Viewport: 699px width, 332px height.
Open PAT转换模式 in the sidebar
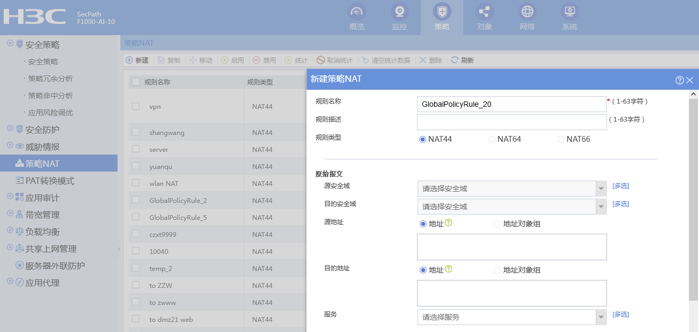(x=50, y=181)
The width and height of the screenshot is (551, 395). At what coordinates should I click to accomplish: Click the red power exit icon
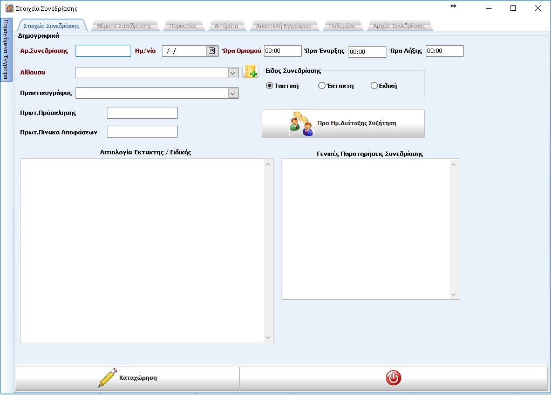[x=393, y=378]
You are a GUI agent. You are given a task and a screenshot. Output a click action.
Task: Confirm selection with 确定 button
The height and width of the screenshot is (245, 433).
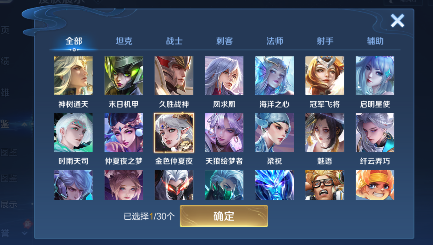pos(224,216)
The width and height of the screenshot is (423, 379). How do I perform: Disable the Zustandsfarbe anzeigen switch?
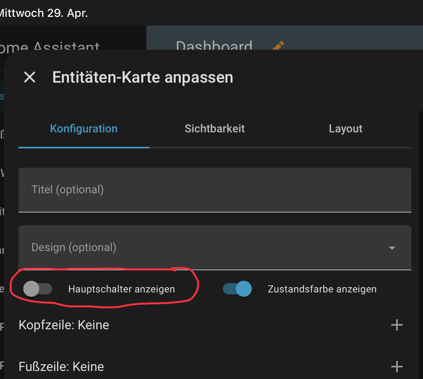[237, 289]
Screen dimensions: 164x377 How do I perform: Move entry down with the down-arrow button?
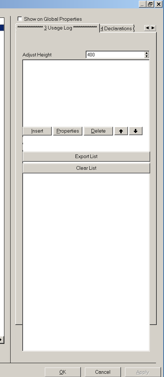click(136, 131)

::::

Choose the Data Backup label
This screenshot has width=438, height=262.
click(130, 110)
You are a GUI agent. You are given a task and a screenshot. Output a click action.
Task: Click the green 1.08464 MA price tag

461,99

::::

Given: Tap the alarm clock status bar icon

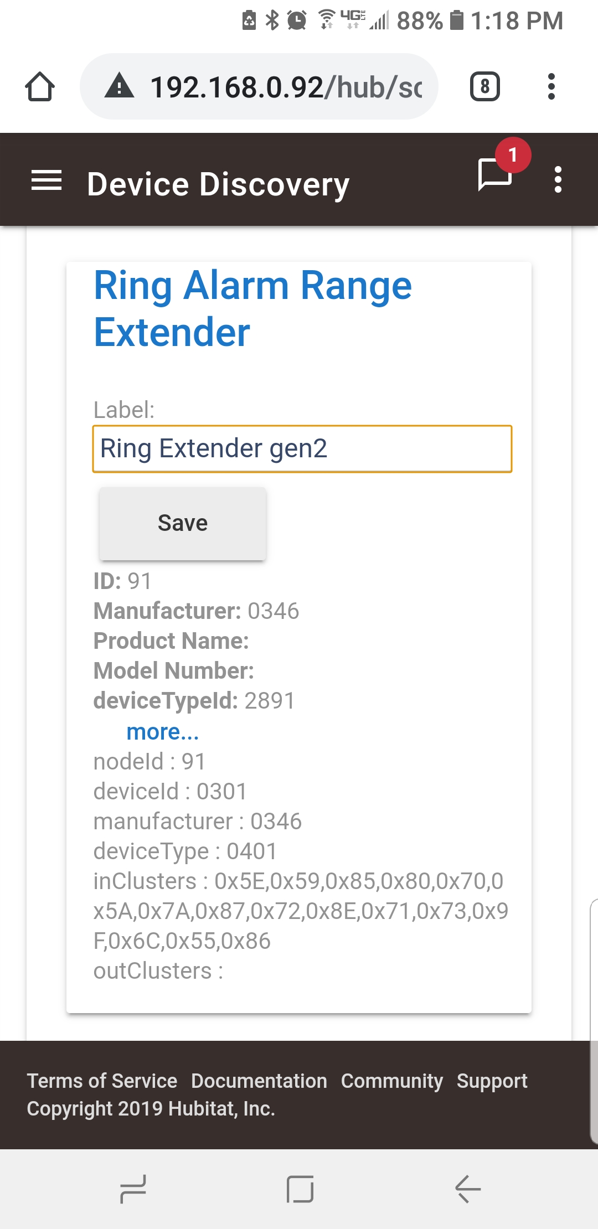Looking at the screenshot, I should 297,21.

::::

Could you format the listing, starting with the line that contains "Viewport: 699px width, 332px height." and going on through the line that contains "click(136, 131)", as a two-column CSV with the columns instruction and coordinates? Give one row per entry, put each value in a quoted field with line breaks replaced by spaces, and leave the pictures out.

instruction,coordinates
"Viewport: 699px width, 332px height. Open PAT转换模式 in the sidebar","(x=50, y=181)"
"The width and height of the screenshot is (551, 395). At what coordinates should I click to accomplish: Click the red power exit icon","[x=393, y=378]"
"You are a GUI agent. You are given a task and a screenshot. Output a click action. Task: Confirm selection with 确定 button The height and width of the screenshot is (245, 433).","pos(224,216)"
"The width and height of the screenshot is (423, 379). How do I perform: Disable the Zustandsfarbe anzeigen switch?","[237, 289]"
"Screen dimensions: 164x377 How do I perform: Move entry down with the down-arrow button?","click(136, 131)"